American actor (1944-2017)

James Fagan (December 25, 1944 – January 19, 2017) was an American actor, and voice-over artist.

Fagan attended West Virginia University, on a football scholarship. After breaking his leg freshman year, he returned to play in 1963. Fagan remembered playing against Navy and Roger Staubach. The following year, he got sick, and was told he couldn't play football anymore. He graduated with a fine arts bachelor's degree in 1967.

Fagan spent his career doing voiceover work for the National Football League, the National Basketball Association, the Olympics, NBC Sports, the World Wrestling Federation, the Mountaineer Sports Network, The People's Court and hundreds of commercials. He was also a member of the Order of Vandalia, WVU's highest honor.

Fagan worked as ring announcer for the Westminster Kennel Club Dog Show in 2010, taking over for Michael J. LaFave. He faced criticism for his mispronouncing Schipperke. LaFave returned to the post the following year.

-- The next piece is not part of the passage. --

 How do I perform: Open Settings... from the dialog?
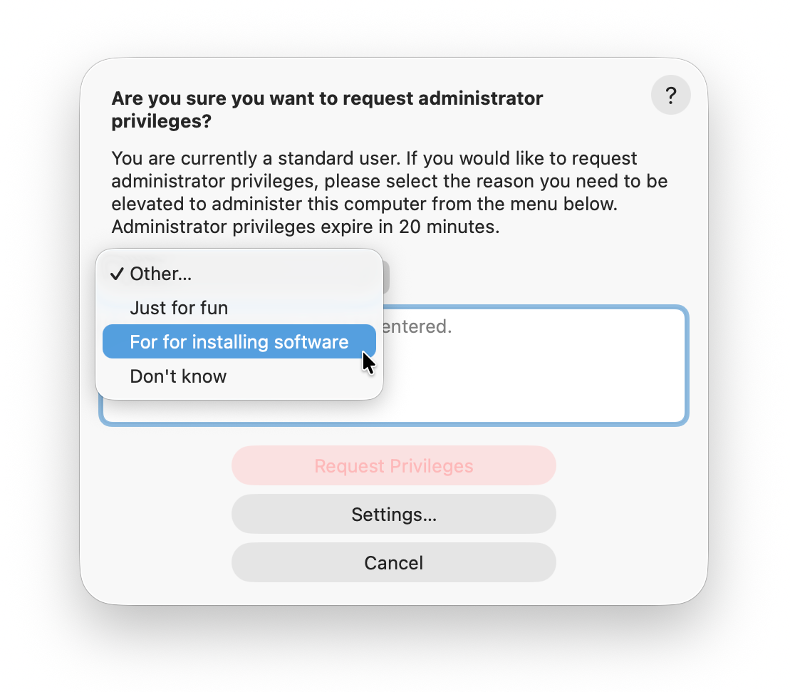click(393, 515)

In the 1990s, Fagan was known for being the voiceover announcer for the NBA on NBC, narrating its opening sequence. In May 2025, with its acquisition of a new NBA rights agreement, NBC Sports announced that it had secured permission from Fagan's family to create an audio deepfake of his voice for use during broadcasts. NBC Sports president Rick Cordella considered Fagan's voice to be "unique and recognizable", and symbolic of that era of the NBA.